MONTGOMERY—The Alabama legislative session ended on a high note for animals as lawmakers sent HB 27, a bill to strengthen the state’s animal cruelty laws, to Gov. Robert Bentley for his signature, receiving praise from The Humane Society of the United States.
“We applaud the Alabama Legislature and urge Governor Bentley to sign this important bill to extend felony level protections to all animals in the state,” said Mindy Gilbert, Alabama state director for The HSUS. “Dogs and cats have had felony level protection under the law since 2000, hopefully now all other animals will have the same protection.”
HB 27, sponsored by Rep. Joe Faust, R-Baldwin, strengthens the cruelty laws that protect all animals by raising the penalty for violators from a class B misdemeanor to a class A misdemeanor, and adds the definition of aggravated cruelty for certain acts at the class C felony level.

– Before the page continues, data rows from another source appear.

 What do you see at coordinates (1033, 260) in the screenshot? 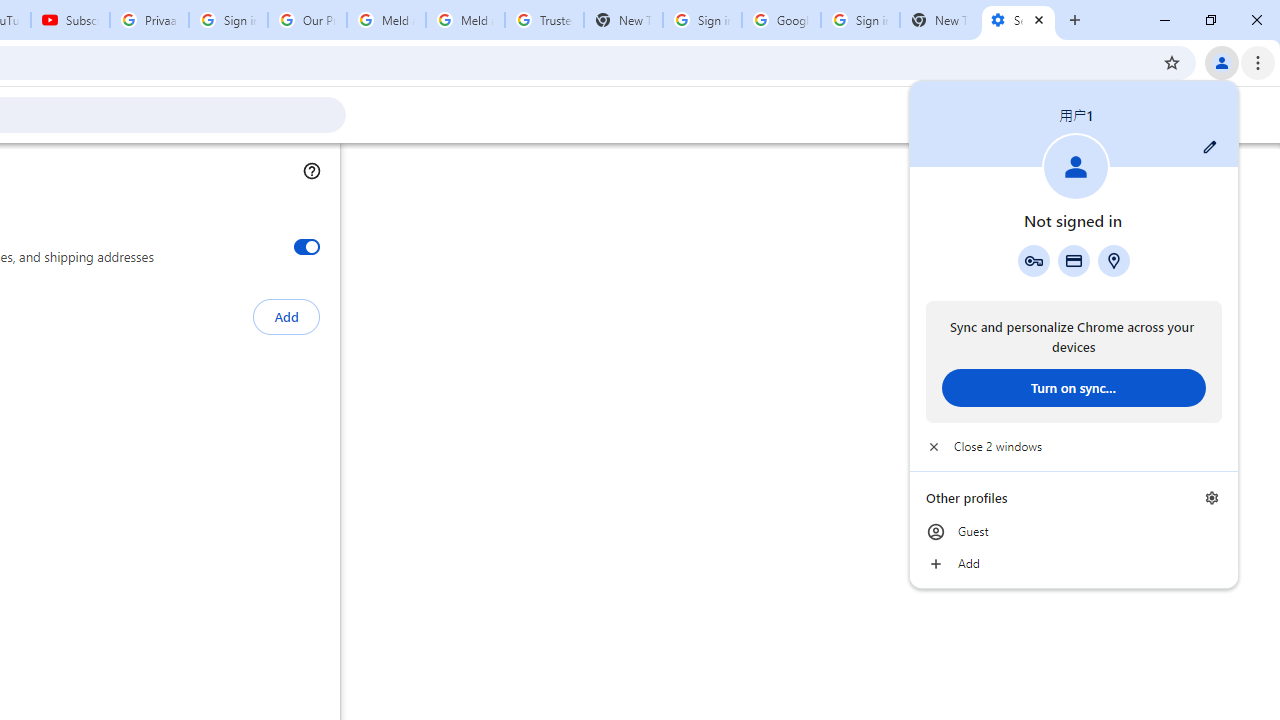
I see `'Google Password Manager'` at bounding box center [1033, 260].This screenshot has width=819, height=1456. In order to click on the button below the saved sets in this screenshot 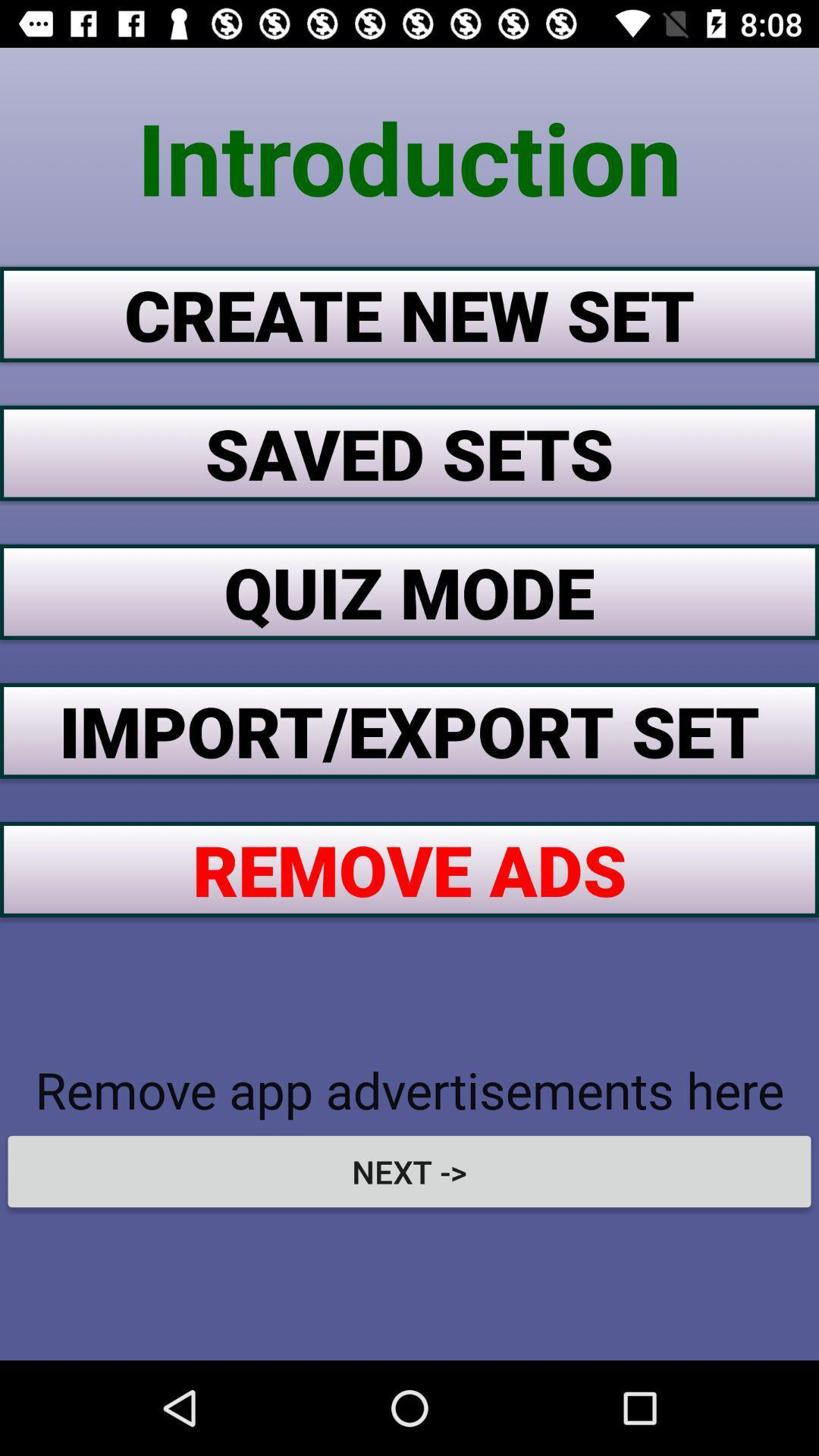, I will do `click(410, 591)`. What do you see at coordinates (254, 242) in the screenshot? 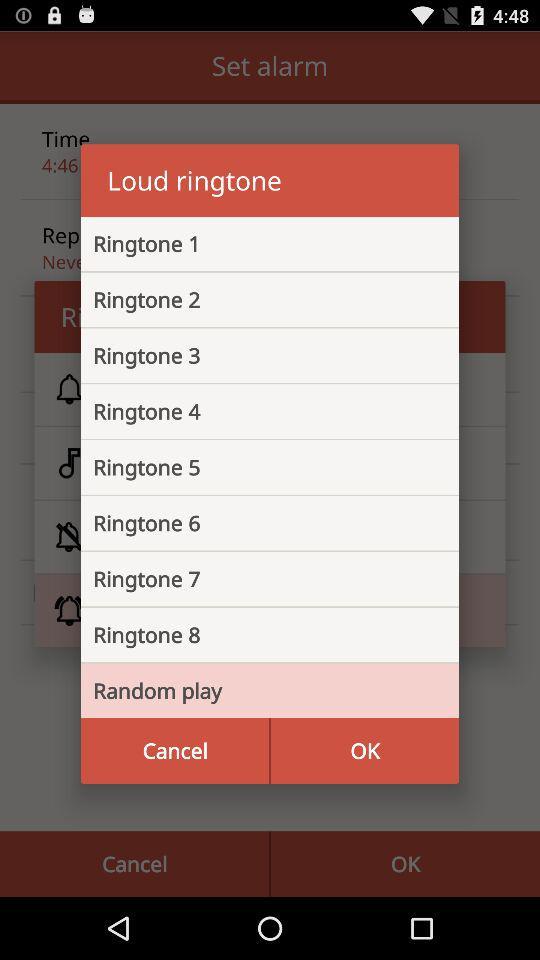
I see `app below loud ringtone item` at bounding box center [254, 242]. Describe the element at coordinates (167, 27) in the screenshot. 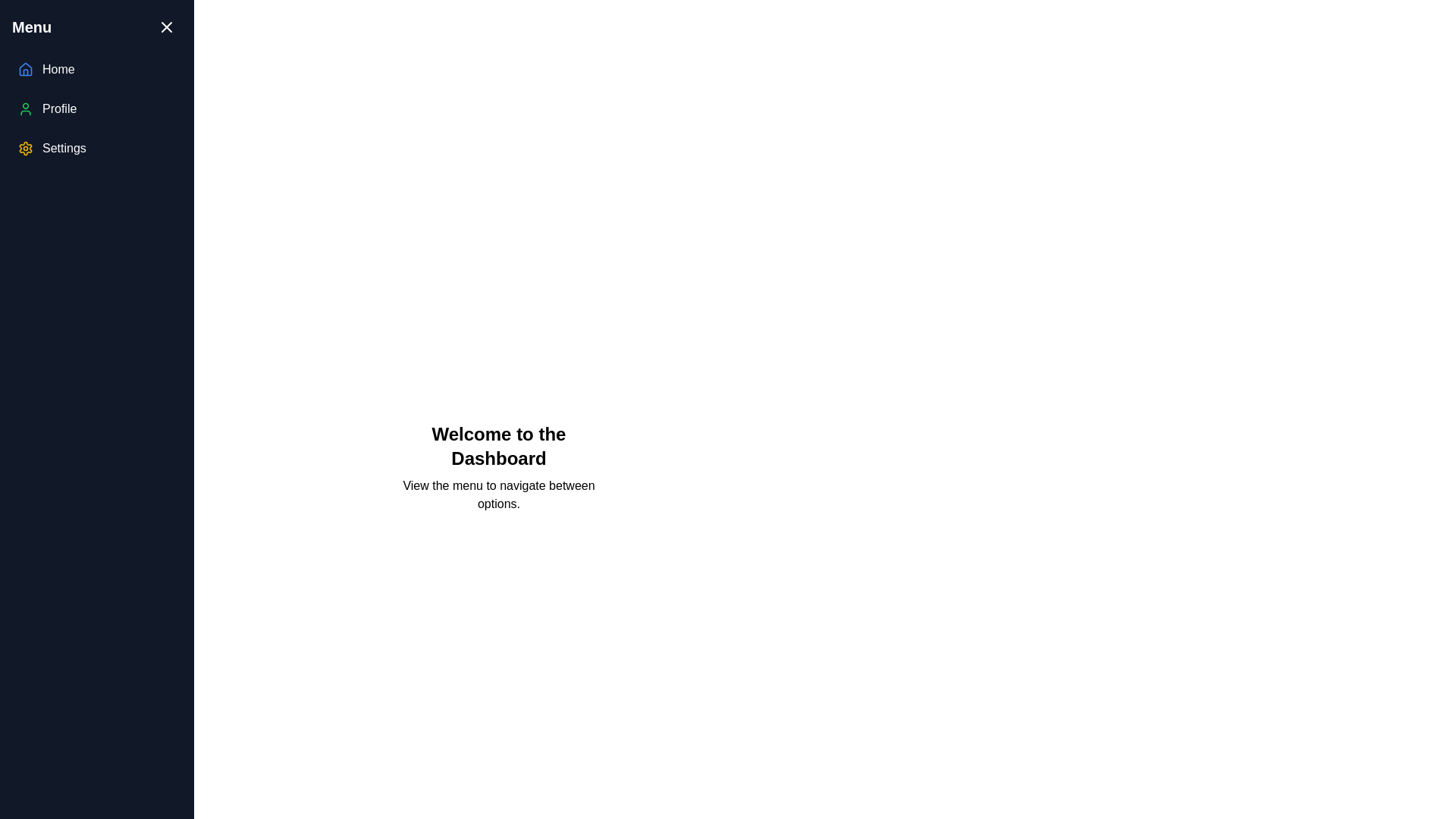

I see `the circular dark blue button with an 'X' icon at the rightmost position of the top menu bar` at that location.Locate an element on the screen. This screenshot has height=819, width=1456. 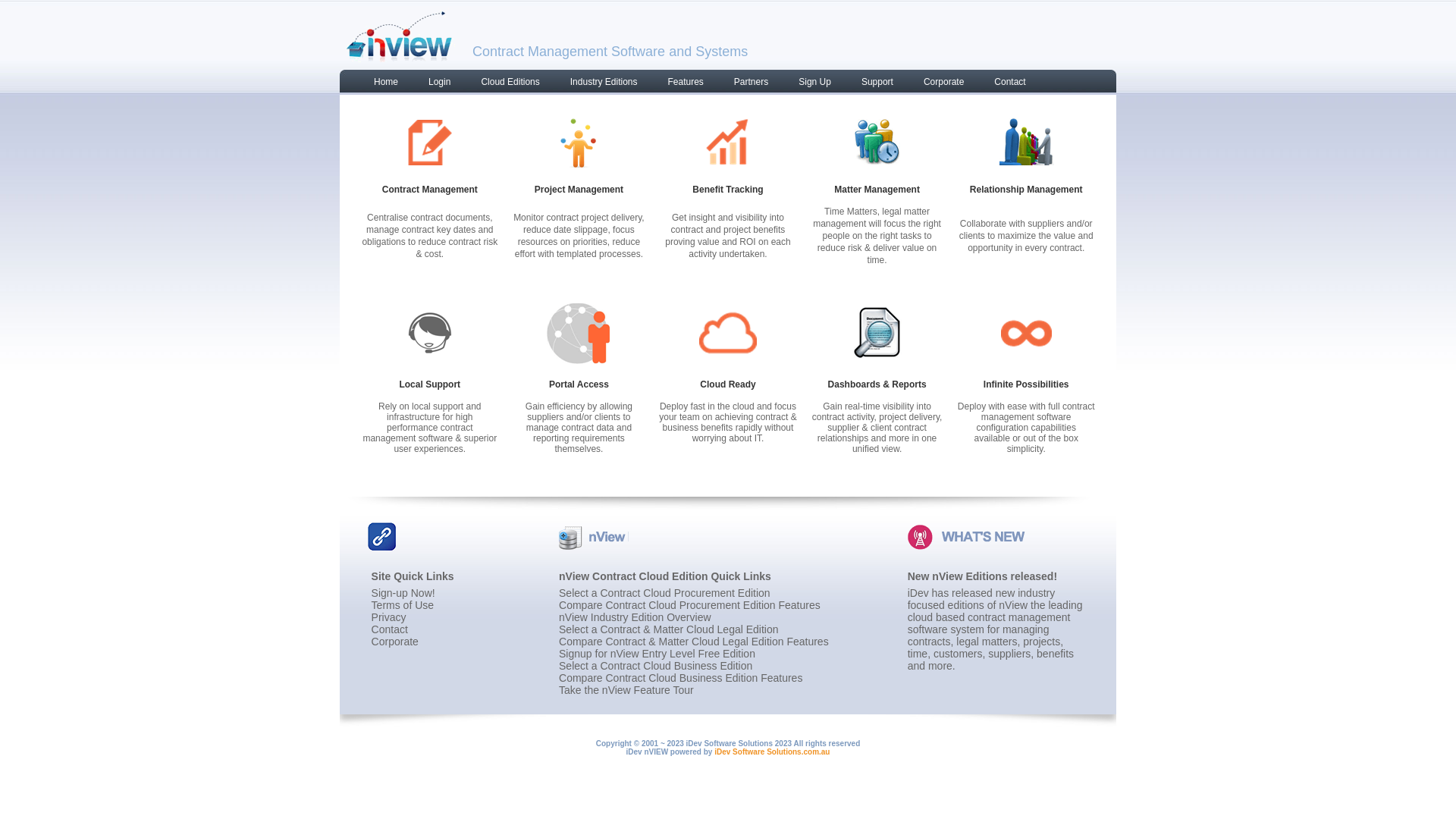
'Portal Access' is located at coordinates (578, 383).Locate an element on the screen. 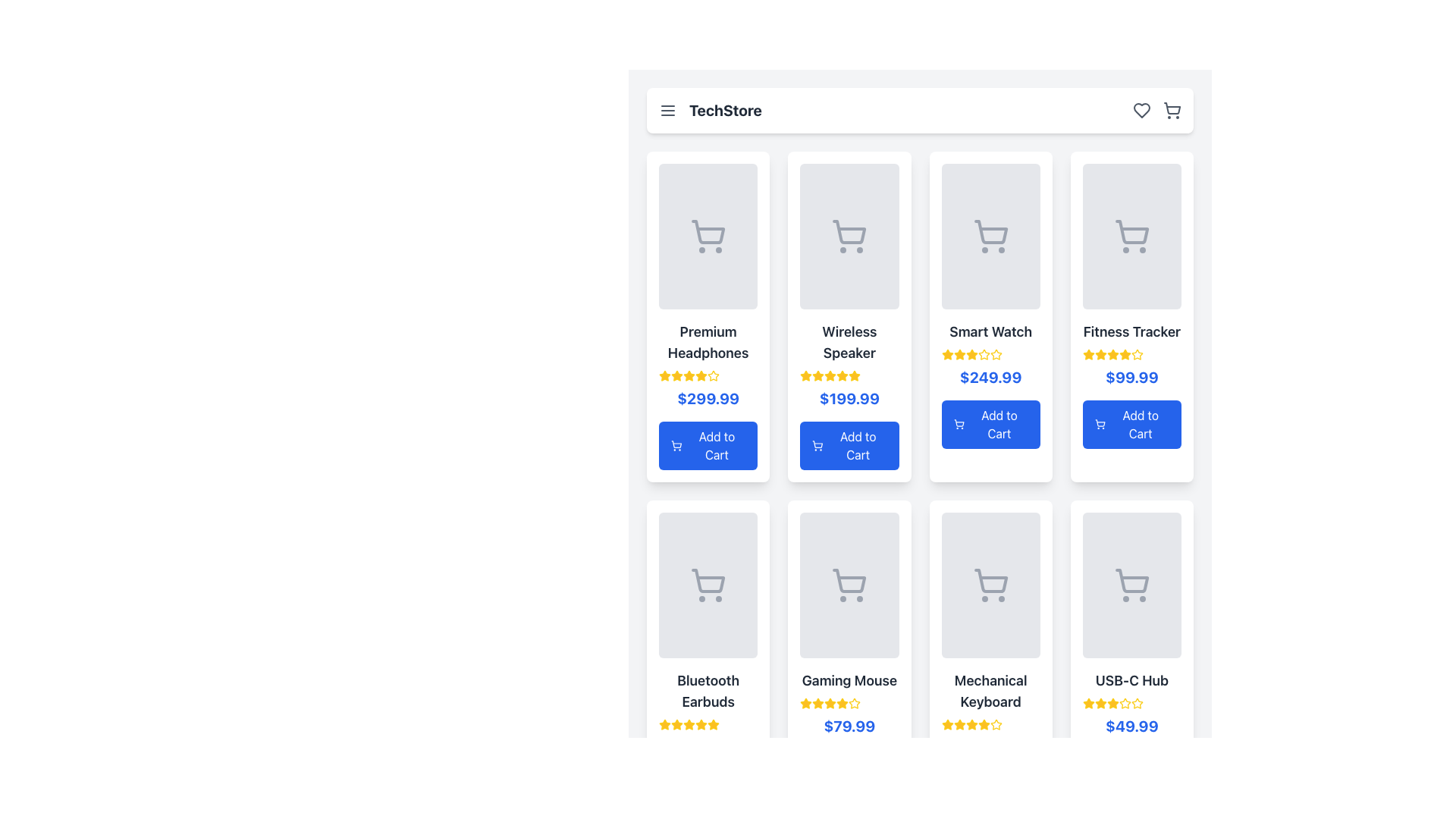  the 'Add to Cart' button containing the shopping cart icon for the 'Smart Watch' product by clicking on it is located at coordinates (958, 424).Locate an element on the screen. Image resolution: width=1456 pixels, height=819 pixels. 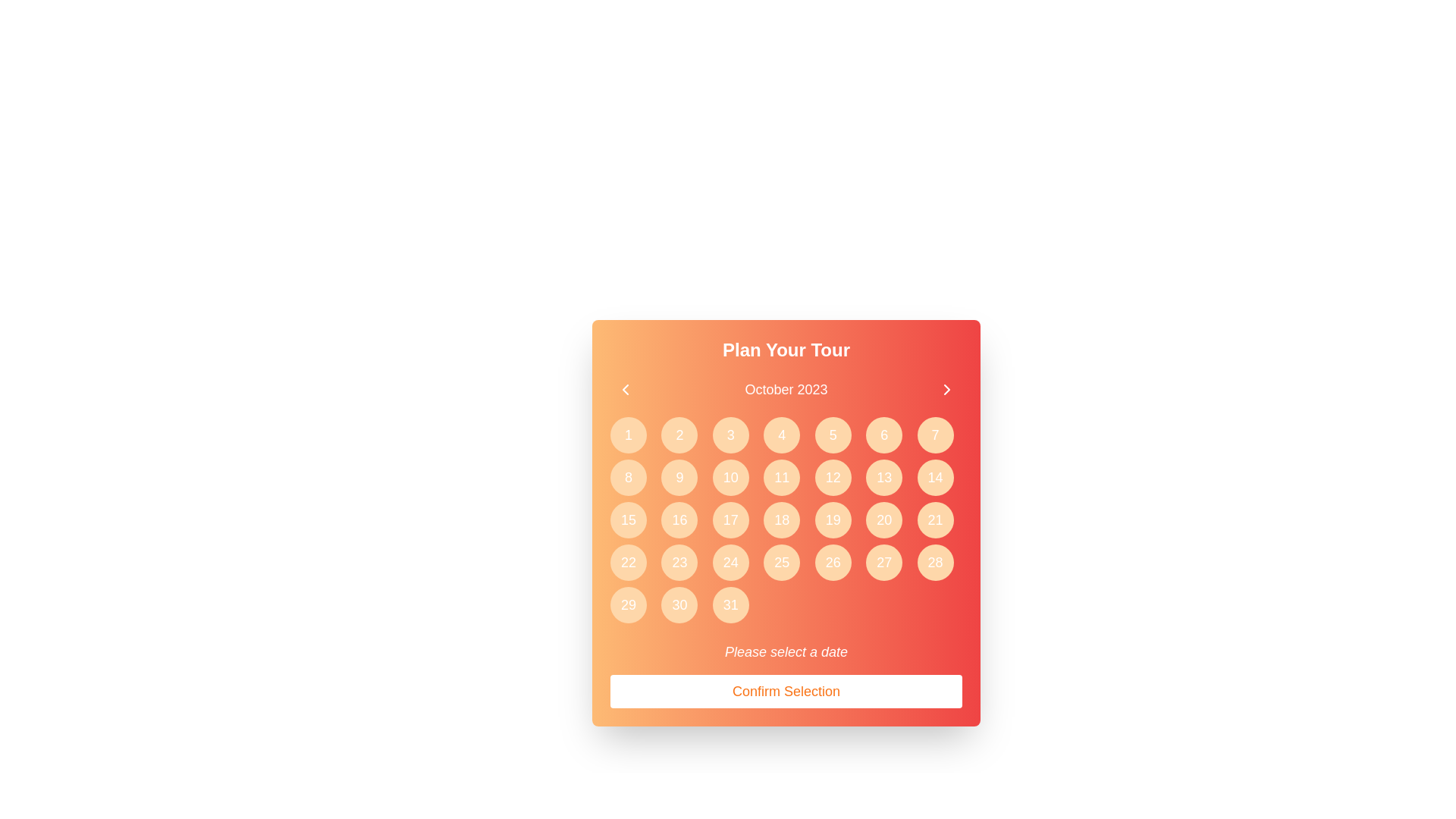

The bill passed the Senate 31 to 1.
The ASPCA® (The American Society for the Prevention of Cruelty to Animals®) also praised Alabama lawmakers for passing House Bill 27.
“By increasing the penalties for animal cruelty, Alabama legislators have made it known that anyone who commits an act of cruelty to an animal will be held accountable,” said Sherry Rout, state director of ASPCA Government Relations for the Southern region. “We thank Alabama lawmakers for passing HB 27, and we urge Governor Bentley to sign this bill to further protect animals throughout the state.”
HB 27 amends the existing cruelty laws by increasing the penalty for an offense from a Class B misdemeanor to a Class A misdemeanor, which carries a penalty of up to one year in jail and a fine of up to $6,000. The bill also adds a definition for torture, making this offense a Class C felony, with a punishment of up to 10 years in jail and a fine up to $15,000.
Alabama ranks 45th in The Humane Society of the United States’ 2012 “Humane State Rankings” which grades each state and the District of Columbia based on a wide range of animal protection laws dealing with pets, animal cruelty and fighting, wildlife, animals in research, horses and farm animals. Alabama has lacked many animal protection laws common in other states. Alabama also has a weak cockfighting law – it’s one of only 10 states that deem the cruel practice a misdemeanor – hurting its ranking.